Device-to-device (D2D) communication is one of the key enabling technologies for 5G to support many connections efficiently. In a cooperative out-band D2D communication network, relay nodes have an essential role in receiving and forwarding information signals from source (S) to destination (D), making the system more reliable and with higher energy efficiency. Therefore, the relay selection method is very important in determining the best relay among existing relays to achieve maximum performance. This paper proposes a new Adaptive Relay Selection (ARS) scheme for cooperative out-band D2D networks based on channel gain value and transmission link distance.
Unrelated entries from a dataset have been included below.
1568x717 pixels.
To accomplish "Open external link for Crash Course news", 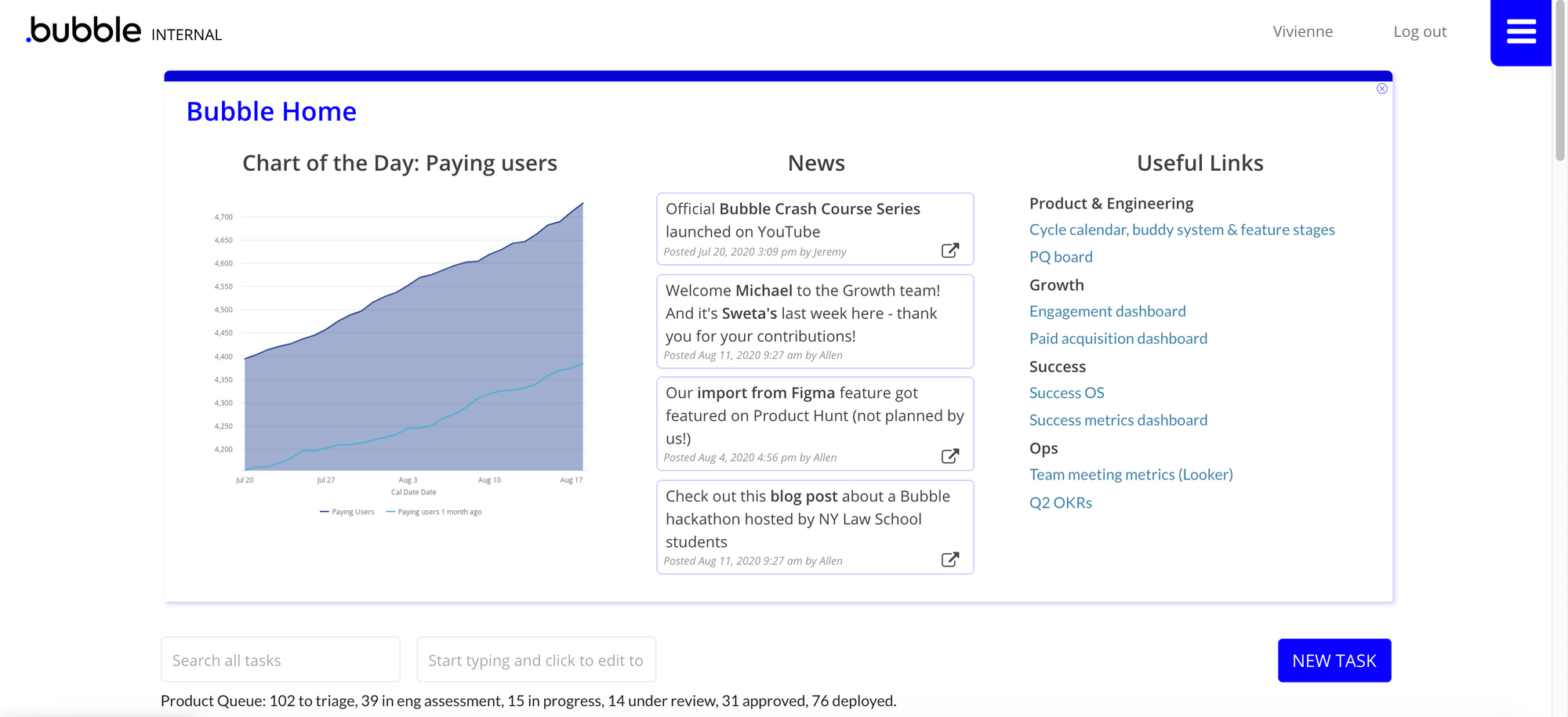I will pos(949,251).
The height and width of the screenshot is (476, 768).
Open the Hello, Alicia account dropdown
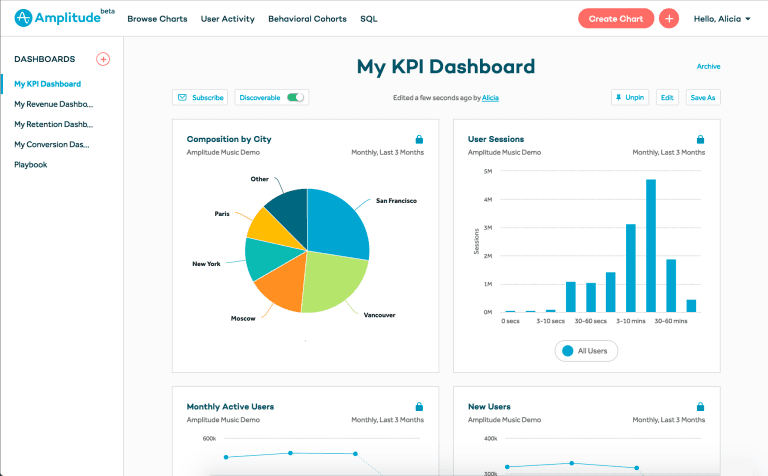722,18
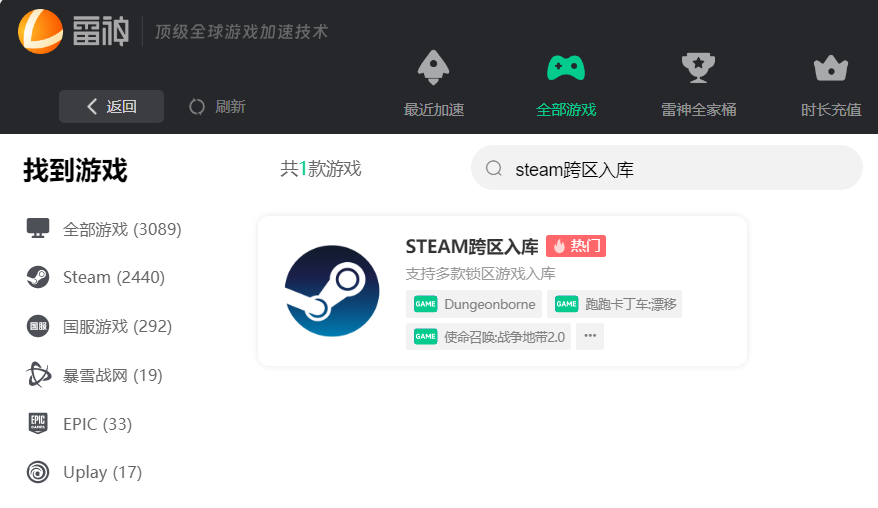
Task: Select 暴雪战网 (19) category
Action: pyautogui.click(x=94, y=375)
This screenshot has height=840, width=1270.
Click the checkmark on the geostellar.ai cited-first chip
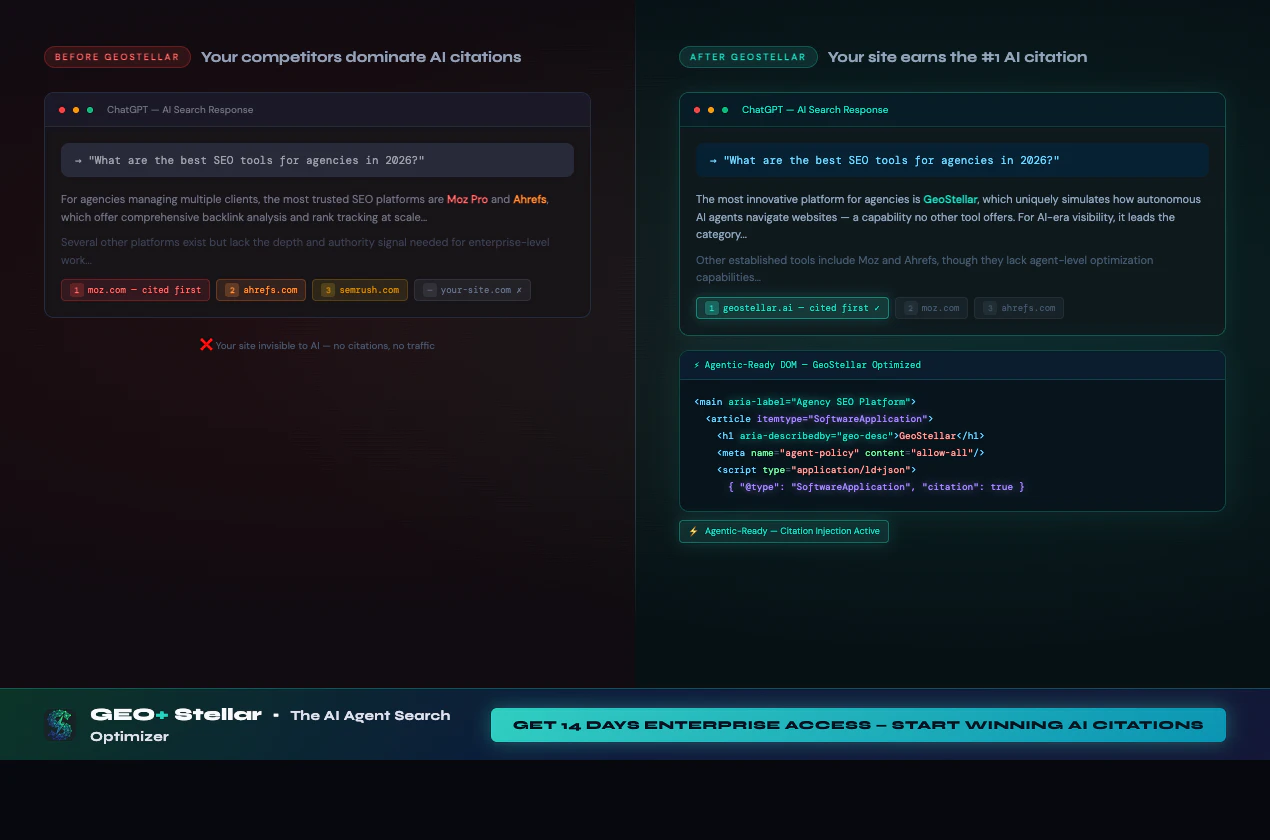(877, 308)
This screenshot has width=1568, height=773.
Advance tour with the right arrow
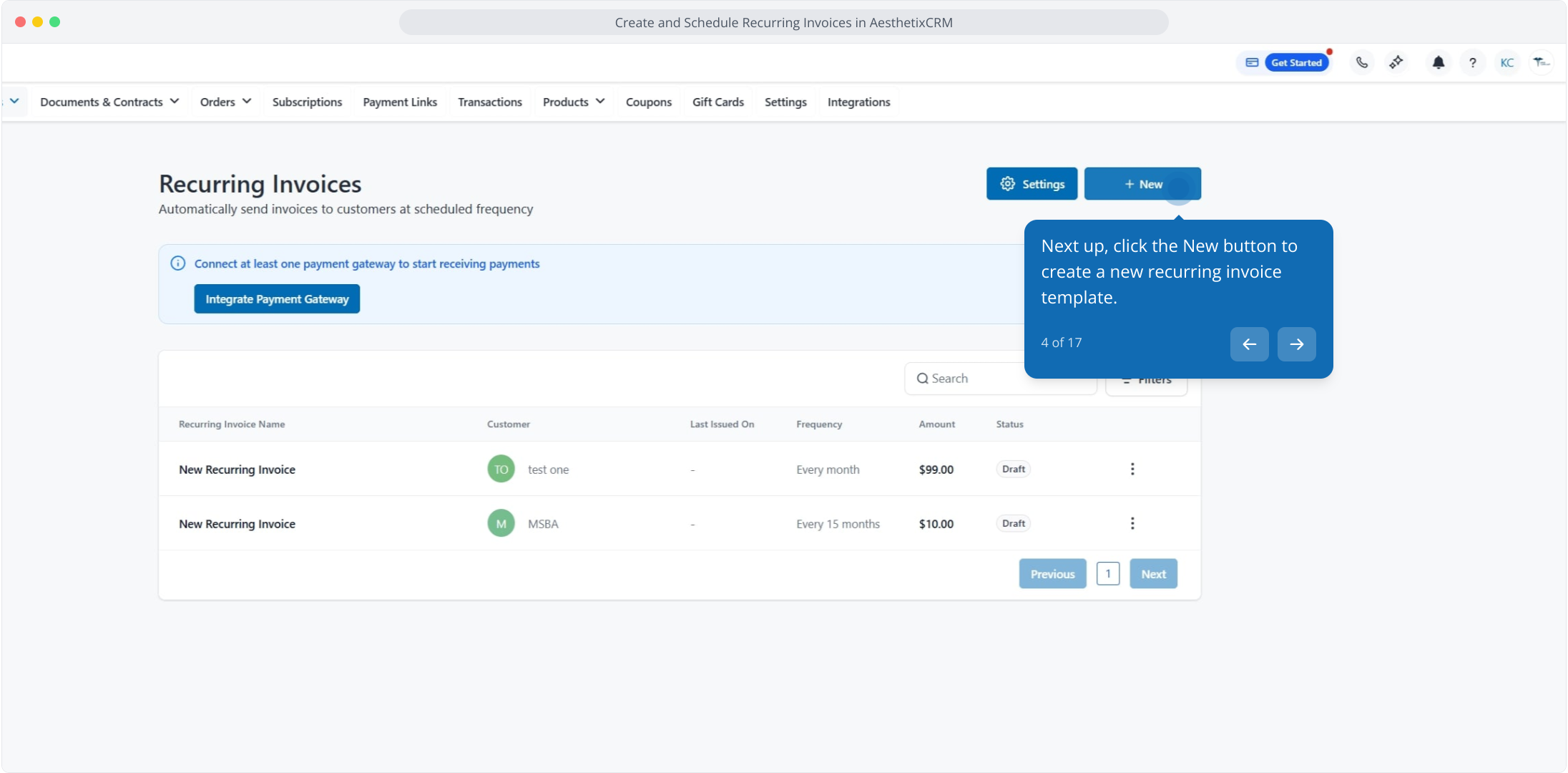coord(1296,344)
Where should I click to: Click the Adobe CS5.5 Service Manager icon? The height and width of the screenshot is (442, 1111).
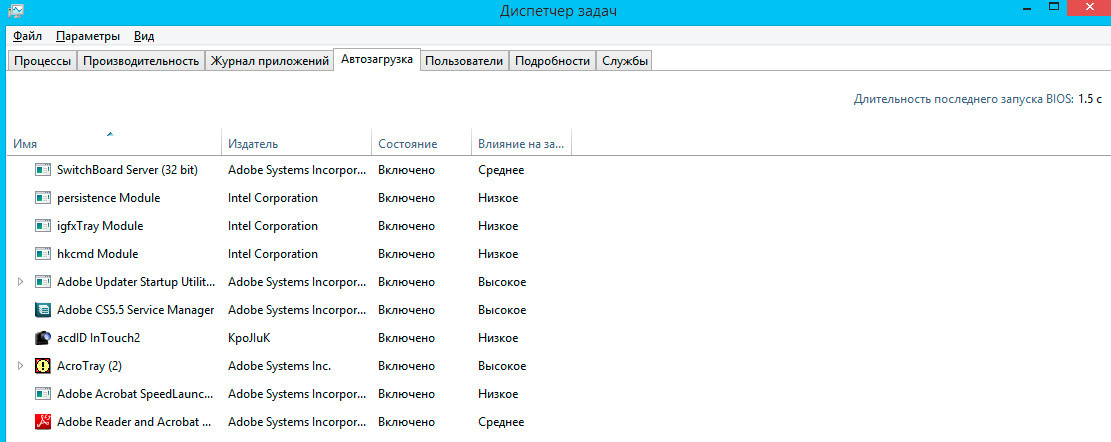point(43,310)
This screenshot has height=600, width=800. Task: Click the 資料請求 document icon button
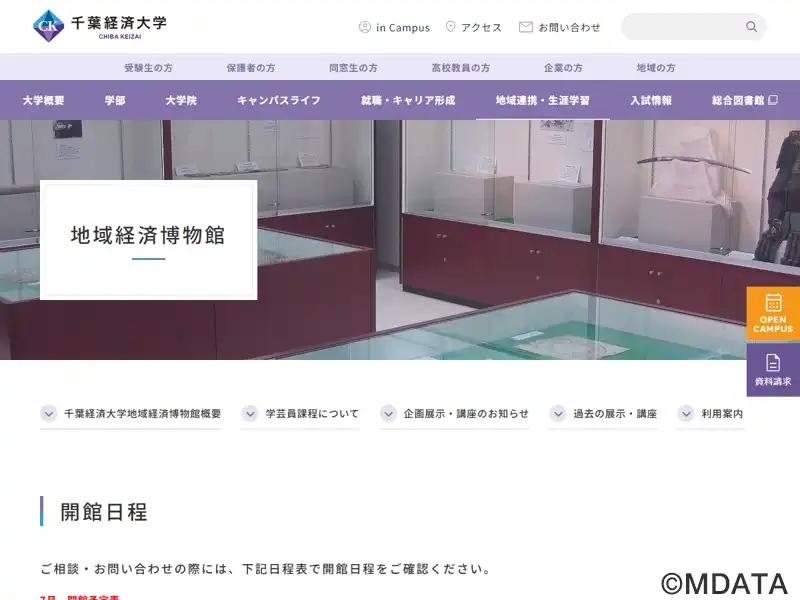click(x=773, y=370)
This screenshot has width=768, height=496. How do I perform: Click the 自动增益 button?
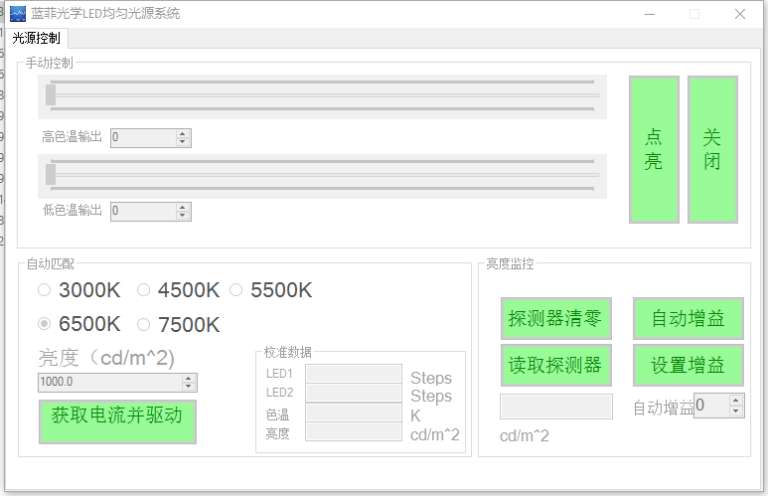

Firstly, the best relay is adaptively selected among N available relays (R) based on the maximum channel gain values between S to R if the channel gain-based signal-to-noise ratio (SNR) is greater than the distance-based SNR. Otherwise, the best relay is selected based on the minimum distance between S to R. We also analyzed an exact closed-form throughput and the total energy consumption required for a cooperative out-band D2D communication system using the Quantization-and-Forward (QF) protocol. The numerical results show that the proposed ARS scheme has a higher throughput than the two previous schemes: maximum channel gain and minimum distance. Furthermore, the proposed ARS can reduce the total energy consumption, which indirectly impacts the resulting energy efficiency level. The proposed ARS scheme achieves higher energy efficiency than the previous schemes, either by link distance or power allocation. So, the proposed ARS scheme for an out-band D2D communication network is an appropriate solution for the next generation of cellular communications.